WORK TO COMPLETE.
Give the entries again exactly, without pictures.

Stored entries
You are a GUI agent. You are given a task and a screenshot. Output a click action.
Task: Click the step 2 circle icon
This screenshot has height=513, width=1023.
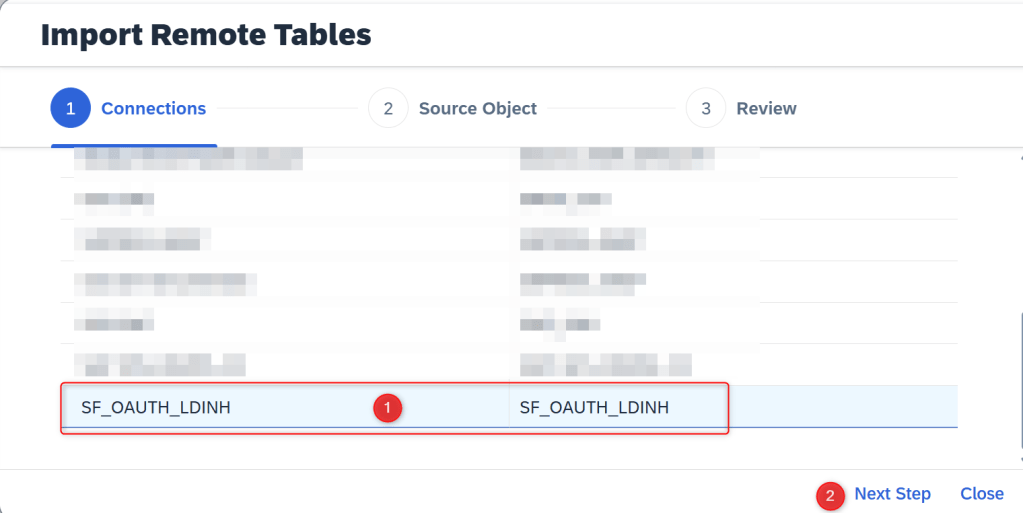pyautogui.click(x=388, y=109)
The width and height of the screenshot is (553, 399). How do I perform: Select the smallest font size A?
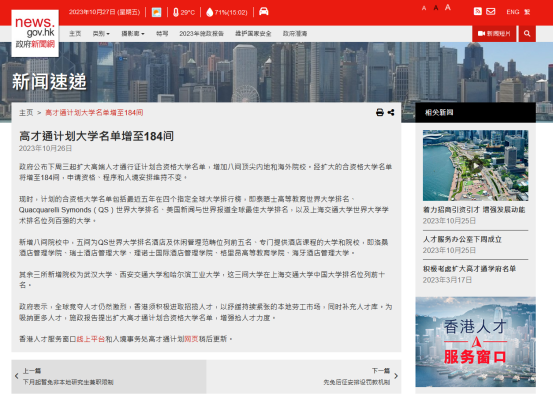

SOLUTION FOR THIS TASK.
You are a GUI agent. You are given a task and a screenshot. Output a click action.
Task: Click the step 2 circle icon
This screenshot has height=513, width=1023.
pyautogui.click(x=388, y=109)
The width and height of the screenshot is (553, 399). How do I perform: Select the smallest font size A?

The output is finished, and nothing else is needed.